A unique program is successfully introducing ethnic-minority college students to doctoral program training directors trying to attract them.

In the three years since the Council of University Directors of Clinical Psychology (CUDCP) began hosting the Diversity Clinical Psychology Reception at its annual meeting, the program is "both getting students who otherwise wouldn't apply to those programs to apply and getting program directors who otherwise wouldn't see these students to get to know them," says Emilio Ulloa, PhD, an assistant professor at San Diego State University.

The reception-which Ulloa likens to "academic speed dating"-usually draws about 30 students and 40 training directors. The two-part event starts in the afternoon when students meet with Ulloa to get advice on topics such as applying for graduate school. He also briefs them on questions they should expect from the training directors, such as queries about the students' research interests-questions that help directors "have a sense for the fit, not just with the department but with a particular faculty member," Ulloa says.

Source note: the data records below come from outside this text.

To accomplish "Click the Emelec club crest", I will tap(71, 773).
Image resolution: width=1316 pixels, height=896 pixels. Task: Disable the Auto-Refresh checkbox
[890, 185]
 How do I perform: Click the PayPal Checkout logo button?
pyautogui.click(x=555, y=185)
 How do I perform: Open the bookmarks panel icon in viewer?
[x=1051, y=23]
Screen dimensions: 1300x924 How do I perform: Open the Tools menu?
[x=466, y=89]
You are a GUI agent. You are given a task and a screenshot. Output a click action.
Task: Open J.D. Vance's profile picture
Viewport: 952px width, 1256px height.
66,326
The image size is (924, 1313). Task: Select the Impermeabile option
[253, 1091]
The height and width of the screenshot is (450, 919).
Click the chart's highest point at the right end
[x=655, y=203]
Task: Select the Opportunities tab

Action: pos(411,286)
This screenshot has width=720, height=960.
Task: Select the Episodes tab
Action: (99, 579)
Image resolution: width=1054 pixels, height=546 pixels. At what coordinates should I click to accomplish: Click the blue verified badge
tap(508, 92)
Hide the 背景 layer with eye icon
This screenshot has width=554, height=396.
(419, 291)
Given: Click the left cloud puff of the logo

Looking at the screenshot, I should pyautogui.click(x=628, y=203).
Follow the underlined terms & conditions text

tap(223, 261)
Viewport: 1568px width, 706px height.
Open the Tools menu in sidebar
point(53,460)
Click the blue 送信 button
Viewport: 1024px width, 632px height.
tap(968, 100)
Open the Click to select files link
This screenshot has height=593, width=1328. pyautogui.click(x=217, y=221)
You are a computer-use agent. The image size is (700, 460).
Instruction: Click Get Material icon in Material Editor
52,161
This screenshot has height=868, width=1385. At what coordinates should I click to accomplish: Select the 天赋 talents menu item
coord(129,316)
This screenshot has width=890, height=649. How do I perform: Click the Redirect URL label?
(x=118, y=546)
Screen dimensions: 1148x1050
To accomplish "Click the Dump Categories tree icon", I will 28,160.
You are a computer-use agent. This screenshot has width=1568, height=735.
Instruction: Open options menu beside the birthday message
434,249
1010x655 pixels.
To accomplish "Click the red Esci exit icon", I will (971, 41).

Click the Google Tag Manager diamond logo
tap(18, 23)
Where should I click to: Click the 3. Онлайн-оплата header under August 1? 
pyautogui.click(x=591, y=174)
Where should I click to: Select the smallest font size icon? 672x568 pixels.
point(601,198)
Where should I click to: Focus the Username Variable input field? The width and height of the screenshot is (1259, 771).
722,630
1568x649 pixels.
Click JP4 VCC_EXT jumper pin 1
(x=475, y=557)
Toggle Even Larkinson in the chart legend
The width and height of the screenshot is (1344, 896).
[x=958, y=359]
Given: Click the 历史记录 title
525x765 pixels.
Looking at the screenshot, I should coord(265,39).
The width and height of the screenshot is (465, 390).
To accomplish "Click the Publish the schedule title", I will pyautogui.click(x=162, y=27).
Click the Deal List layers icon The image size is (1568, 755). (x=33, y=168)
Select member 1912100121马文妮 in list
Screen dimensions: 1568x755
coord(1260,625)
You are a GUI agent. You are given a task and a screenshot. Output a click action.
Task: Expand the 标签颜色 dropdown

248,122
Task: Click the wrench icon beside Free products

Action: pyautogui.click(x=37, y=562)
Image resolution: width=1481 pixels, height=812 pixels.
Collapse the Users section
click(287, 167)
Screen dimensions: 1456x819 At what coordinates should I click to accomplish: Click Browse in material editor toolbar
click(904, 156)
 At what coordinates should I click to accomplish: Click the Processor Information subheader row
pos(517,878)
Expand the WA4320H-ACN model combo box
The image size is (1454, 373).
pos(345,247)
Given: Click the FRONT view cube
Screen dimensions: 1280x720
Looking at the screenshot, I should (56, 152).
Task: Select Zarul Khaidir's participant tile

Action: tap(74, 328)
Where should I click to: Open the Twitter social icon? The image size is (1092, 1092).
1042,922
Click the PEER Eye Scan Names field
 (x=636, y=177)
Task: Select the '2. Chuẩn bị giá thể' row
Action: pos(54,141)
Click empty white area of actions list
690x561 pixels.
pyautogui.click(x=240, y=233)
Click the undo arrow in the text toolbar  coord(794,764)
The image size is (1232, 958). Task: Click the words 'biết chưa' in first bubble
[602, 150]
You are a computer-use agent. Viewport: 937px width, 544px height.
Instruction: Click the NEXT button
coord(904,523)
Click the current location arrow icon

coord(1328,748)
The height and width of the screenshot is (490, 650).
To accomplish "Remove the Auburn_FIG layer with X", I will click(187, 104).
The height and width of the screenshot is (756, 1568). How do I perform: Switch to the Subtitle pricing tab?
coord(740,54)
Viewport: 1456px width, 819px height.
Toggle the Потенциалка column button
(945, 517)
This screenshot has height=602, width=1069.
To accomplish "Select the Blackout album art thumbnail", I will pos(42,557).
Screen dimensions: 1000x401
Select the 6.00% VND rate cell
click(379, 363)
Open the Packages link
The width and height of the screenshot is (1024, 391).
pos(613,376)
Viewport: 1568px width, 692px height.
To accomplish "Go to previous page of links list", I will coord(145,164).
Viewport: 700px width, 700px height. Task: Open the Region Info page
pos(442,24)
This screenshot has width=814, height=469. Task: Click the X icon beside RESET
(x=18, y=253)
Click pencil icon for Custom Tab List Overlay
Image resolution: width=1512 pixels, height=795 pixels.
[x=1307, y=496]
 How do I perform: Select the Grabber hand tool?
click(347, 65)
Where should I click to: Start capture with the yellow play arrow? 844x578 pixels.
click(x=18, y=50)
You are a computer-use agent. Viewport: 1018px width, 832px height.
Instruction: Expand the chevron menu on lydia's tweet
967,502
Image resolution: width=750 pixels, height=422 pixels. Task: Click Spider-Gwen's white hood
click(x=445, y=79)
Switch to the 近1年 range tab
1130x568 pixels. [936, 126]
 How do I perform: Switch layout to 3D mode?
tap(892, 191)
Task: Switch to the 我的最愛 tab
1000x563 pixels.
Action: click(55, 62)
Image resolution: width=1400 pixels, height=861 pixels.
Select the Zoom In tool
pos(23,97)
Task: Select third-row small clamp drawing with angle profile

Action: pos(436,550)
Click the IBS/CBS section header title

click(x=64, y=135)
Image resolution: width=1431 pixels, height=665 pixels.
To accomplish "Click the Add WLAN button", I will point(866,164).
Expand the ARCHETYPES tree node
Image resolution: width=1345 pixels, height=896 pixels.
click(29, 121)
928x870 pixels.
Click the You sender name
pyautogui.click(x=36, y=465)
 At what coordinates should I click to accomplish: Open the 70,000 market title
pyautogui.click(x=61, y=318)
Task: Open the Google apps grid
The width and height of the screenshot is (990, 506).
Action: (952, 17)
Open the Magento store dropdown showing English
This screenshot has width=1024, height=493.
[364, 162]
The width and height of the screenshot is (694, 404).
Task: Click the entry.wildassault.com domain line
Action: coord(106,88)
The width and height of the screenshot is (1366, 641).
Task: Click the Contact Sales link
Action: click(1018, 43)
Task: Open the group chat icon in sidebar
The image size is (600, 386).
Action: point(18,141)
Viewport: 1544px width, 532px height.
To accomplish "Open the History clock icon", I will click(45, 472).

After a break, the second half of the reception features a meet-and-greet with program directors. There, students who have brought posters talk with training directors about their research interests and work. But even students who don't have posters enjoy designated time with training directors.

The personal connections students make at the reception might convince them to apply to schools they might not have considered before, Ulloa says. Likewise, theevent gives training directors a chance to talk to individual students about their research, outside of the immediate considerations of grade point averages and GRE scores usually driving student admissions, he says.

Results from a CUDCP survey earlier this year-which received responses from 48 of the 73 individual students who have attended the receptions-has found that one-third of respondents have applied to and expect to start a PhD program this fall; one-third have applied to a PhD program and await a decision; and the remaining third either applied and were rejected or didn't apply. Some of the students who did not apply to clinical psychology programs are either going to master's programs, going to other PhD programs like counseling or have decided the PhD is not for them at all, Ulloa says.